In this problem, we are given a string containing digits (0-9) and ‘#’. We have to convert this string to a string of lowercase english letters by using the following mapping.

Decrypt String from Alphabet to Integer Mapping Leetcode Solution

Example

s = "10#11#12"
"jkab"

Explanation:

“10#” -> “j” , “11#” -> “k” , “1” -> “a” , “2” -> “b”.

s = "1326#"
"acz"

Explanation:

“1” -> “a” , “3” -> “c” , “26#” -> “z”.

Approach

We can see that we just have to concern about ‘#’. When we traverse the given string from left to right using counter (let i), then, for each index i (0<=i<=n-3), we just have to check if the character at next to next index from i i.e. character at index i+2 is ‘#’.

For each i (0 to n-3), if character at index i+2 is ‘#’ then combine this index i with i+1 and form a character using these two digits.
e.g. “12#” ,  if we traverse the string from left to right, We see that when i=0 then character at index i+2 is ‘#’. Thus combine digits present at indexes i and i+1 i.e. combine digits 1 and 2, make them “12”. Now convert 12 to its character mapping i.e. “l” and append it into stringbuilder sb.

* **GIVEN DATA**

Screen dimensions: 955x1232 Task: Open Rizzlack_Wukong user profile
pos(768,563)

...

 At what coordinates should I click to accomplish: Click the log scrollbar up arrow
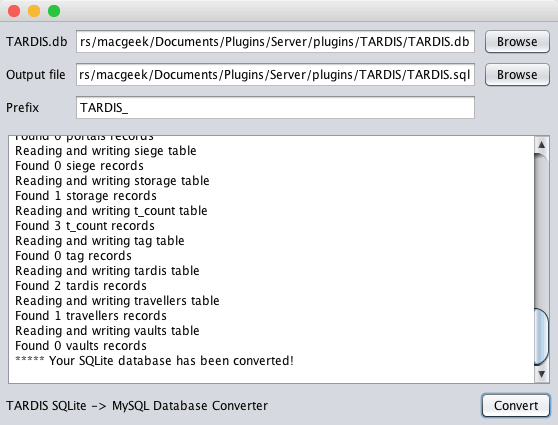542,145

* **WHAT IS ASKED**
In the passage about decoding a string of digits and '#' into letters, which index does the approach check for '#' at each index i?

* **RESULT OF THE TASK**
It checks the character at index i+2.